Requirements: Reproduce the listing below in full, swapping every occurrence of "computer-use agent" for "desktop automation agent" and leaving all other text unchanged.

==== Supplied records ====

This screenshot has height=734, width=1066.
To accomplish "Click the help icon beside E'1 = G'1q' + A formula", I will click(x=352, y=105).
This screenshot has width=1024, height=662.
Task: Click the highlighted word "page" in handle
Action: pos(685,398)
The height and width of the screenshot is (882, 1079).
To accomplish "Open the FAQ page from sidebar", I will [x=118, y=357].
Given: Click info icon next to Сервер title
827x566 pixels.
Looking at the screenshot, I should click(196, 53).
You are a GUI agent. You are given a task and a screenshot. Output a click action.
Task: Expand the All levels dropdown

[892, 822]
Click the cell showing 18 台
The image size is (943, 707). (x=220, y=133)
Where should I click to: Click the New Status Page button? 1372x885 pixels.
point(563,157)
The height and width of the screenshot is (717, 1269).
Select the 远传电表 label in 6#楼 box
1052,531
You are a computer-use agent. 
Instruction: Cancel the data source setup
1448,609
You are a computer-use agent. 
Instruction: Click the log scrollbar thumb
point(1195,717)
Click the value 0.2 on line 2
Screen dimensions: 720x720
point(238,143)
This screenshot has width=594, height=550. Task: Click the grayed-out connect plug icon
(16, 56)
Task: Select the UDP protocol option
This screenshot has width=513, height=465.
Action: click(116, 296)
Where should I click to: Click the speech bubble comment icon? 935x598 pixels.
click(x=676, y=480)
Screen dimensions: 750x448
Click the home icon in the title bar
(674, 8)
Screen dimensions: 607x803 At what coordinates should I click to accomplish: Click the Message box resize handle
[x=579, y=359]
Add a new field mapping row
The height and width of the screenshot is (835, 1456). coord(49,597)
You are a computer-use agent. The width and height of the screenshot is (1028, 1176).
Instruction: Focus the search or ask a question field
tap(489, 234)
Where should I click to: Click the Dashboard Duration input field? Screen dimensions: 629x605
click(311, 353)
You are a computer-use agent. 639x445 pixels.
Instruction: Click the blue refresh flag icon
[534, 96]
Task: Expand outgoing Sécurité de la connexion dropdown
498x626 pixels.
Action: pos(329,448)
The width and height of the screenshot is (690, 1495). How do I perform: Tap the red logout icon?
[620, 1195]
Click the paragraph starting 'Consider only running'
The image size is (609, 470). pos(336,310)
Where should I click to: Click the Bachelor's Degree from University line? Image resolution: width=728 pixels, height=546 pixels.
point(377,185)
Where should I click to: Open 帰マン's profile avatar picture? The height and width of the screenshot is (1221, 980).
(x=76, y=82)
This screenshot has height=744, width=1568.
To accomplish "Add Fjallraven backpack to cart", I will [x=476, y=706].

====

Solution to this problem:
This screenshot has height=734, width=1066.
To accomplish "Click the help icon beside E'1 = G'1q' + A formula", I will click(x=352, y=105).
This screenshot has width=1024, height=662.
Task: Click the highlighted word "page" in handle
Action: pos(685,398)
The height and width of the screenshot is (882, 1079).
To accomplish "Open the FAQ page from sidebar", I will [x=118, y=357].
Given: Click info icon next to Сервер title
827x566 pixels.
Looking at the screenshot, I should click(196, 53).
You are a GUI agent. You are given a task and a screenshot. Output a click action.
Task: Expand the All levels dropdown

[892, 822]
Click the cell showing 18 台
The image size is (943, 707). (x=220, y=133)
Where should I click to: Click the New Status Page button? 1372x885 pixels.
point(563,157)
The height and width of the screenshot is (717, 1269).
Select the 远传电表 label in 6#楼 box
1052,531
You are a desktop automation agent. 
Instruction: Cancel the data source setup
1448,609
You are a desktop automation agent. 
Instruction: Click the log scrollbar thumb
point(1195,717)
Click the value 0.2 on line 2
Screen dimensions: 720x720
point(238,143)
This screenshot has width=594, height=550. Task: Click the grayed-out connect plug icon
(16, 56)
Task: Select the UDP protocol option
This screenshot has width=513, height=465.
Action: click(116, 296)
Where should I click to: Click the speech bubble comment icon? 935x598 pixels.
click(x=676, y=480)
Screen dimensions: 750x448
Click the home icon in the title bar
(674, 8)
Screen dimensions: 607x803 At what coordinates should I click to accomplish: Click the Message box resize handle
[x=579, y=359]
Add a new field mapping row
The height and width of the screenshot is (835, 1456). coord(49,597)
You are a desktop automation agent. The width and height of the screenshot is (1028, 1176).
Instruction: Focus the search or ask a question field
tap(489, 234)
Where should I click to: Click the Dashboard Duration input field? Screen dimensions: 629x605
click(311, 353)
You are a desktop automation agent. 639x445 pixels.
Instruction: Click the blue refresh flag icon
[534, 96]
Task: Expand outgoing Sécurité de la connexion dropdown
498x626 pixels.
Action: pos(329,448)
The width and height of the screenshot is (690, 1495). How do I perform: Tap the red logout icon?
[620, 1195]
Click the paragraph starting 'Consider only running'
The image size is (609, 470). pos(336,310)
Where should I click to: Click the Bachelor's Degree from University line? Image resolution: width=728 pixels, height=546 pixels.
point(377,185)
Where should I click to: Open 帰マン's profile avatar picture? The height and width of the screenshot is (1221, 980).
(x=76, y=82)
This screenshot has height=744, width=1568.
To accomplish "Add Fjallraven backpack to cart", I will [x=476, y=706].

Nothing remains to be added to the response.